Het schadelijke effect van verhoogde activiteit van het artrose gen op de gezondheid van kraakbeen heeft Ingrid en haar onderzoeksgroep direct aangetoond in een kraakbeencel model in het laboratorium. In het laboratorium hebben zij laten zien dat wanneer je de activiteit van het artrose gen wordt verhoogd in kraakbeencellen, deze geen kraakbeenmatrix meer kunnen vormen. Remming van het artrose gen DIO2 daarentegen geeft een goede vorming van kraakbeen. De onderzoekers hebben dus in het laboratorium met behulp van het kraakbeen van artrose patiënten die een gewrichtsvervangende operatie ondergaan, de schadelijke effecten van het artrose gen kunnen vaststellen.
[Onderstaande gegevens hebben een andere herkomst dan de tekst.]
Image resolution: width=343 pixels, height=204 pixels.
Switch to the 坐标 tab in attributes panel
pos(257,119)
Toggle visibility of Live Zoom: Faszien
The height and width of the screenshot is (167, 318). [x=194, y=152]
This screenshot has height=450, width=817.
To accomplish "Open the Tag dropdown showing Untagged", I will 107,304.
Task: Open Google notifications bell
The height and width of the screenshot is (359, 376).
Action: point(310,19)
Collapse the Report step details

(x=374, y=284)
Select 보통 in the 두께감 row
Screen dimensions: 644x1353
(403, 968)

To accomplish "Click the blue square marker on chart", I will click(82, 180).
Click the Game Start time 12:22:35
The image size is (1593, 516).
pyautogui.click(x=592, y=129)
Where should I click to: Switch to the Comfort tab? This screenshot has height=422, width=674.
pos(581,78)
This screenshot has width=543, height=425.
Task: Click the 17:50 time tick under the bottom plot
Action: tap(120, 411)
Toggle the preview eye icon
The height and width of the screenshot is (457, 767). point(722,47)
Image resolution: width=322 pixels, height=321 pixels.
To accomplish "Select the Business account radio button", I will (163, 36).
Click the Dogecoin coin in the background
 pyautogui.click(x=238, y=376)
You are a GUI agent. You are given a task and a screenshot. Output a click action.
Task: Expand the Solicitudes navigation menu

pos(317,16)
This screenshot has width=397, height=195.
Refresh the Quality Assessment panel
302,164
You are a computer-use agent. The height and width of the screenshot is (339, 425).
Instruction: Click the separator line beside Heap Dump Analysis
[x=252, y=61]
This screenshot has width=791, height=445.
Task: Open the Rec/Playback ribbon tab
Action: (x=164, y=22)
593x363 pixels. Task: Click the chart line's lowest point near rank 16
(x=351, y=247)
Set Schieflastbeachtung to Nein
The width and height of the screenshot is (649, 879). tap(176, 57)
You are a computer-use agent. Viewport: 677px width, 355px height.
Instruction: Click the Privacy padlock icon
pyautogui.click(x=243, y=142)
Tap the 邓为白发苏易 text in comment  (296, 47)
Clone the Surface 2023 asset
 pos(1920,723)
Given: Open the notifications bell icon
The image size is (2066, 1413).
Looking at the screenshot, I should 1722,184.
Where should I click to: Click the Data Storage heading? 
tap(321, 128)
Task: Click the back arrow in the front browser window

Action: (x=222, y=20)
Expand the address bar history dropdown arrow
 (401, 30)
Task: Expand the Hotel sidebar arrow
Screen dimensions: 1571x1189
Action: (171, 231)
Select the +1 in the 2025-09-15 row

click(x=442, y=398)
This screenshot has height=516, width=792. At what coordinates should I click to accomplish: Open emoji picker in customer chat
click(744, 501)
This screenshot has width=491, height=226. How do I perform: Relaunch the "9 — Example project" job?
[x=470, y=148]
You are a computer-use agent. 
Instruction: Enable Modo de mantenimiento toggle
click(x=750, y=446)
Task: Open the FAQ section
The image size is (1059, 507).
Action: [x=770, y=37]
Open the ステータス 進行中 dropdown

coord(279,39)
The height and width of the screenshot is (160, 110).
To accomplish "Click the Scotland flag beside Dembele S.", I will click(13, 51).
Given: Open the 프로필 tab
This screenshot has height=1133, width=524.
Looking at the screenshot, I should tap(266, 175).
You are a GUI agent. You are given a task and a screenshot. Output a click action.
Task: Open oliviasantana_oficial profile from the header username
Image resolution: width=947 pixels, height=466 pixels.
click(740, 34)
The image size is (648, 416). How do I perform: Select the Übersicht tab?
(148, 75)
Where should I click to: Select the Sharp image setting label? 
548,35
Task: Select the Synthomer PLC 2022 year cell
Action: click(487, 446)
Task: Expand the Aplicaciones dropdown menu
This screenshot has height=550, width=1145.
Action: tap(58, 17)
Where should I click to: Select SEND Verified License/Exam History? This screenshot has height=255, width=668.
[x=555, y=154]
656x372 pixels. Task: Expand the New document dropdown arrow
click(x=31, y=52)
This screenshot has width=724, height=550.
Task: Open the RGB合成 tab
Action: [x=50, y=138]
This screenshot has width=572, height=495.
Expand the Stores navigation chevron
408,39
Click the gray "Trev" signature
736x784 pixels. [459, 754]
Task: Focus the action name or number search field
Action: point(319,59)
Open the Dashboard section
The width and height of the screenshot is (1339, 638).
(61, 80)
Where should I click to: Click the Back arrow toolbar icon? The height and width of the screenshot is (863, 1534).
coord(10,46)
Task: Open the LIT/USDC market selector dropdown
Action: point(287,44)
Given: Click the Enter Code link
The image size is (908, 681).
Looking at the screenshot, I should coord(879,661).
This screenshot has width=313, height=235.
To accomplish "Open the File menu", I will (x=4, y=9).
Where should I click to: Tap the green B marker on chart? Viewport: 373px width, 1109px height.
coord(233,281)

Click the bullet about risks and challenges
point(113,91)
Op een vraag uit de zaal of er dan geen onderzoek kan plaats vinden door kraakbeen van de patiënten af te nemen antwoordt Ingrid dat dit zeker niet is aan te raden. Elke beschadiging / verstoring van het kraakbeen moet door het de kraakbeencel worden gerepareerd. Dit verhoogd het risico op vorming van “littekens” van het kraakbeen met daarmee een risico op vermindering van kwaliteit van het kraakbeen en een verhoging van het artrose risico.
De pijn bij artrose komt niet van het kraakbeen zelf want in het kraakbeen zitten geen zenuwen of bloedvaatjes, maar van de omliggende weefsels en van het bot.
De ene persoon ervaart meer pijn dan de ander. Waar dat aan ligt is niet duidelijk.
Conclusie bij een aantal leden: dus afvallen is tot nu toe de beste medicijn! Ingrid beaamt dat.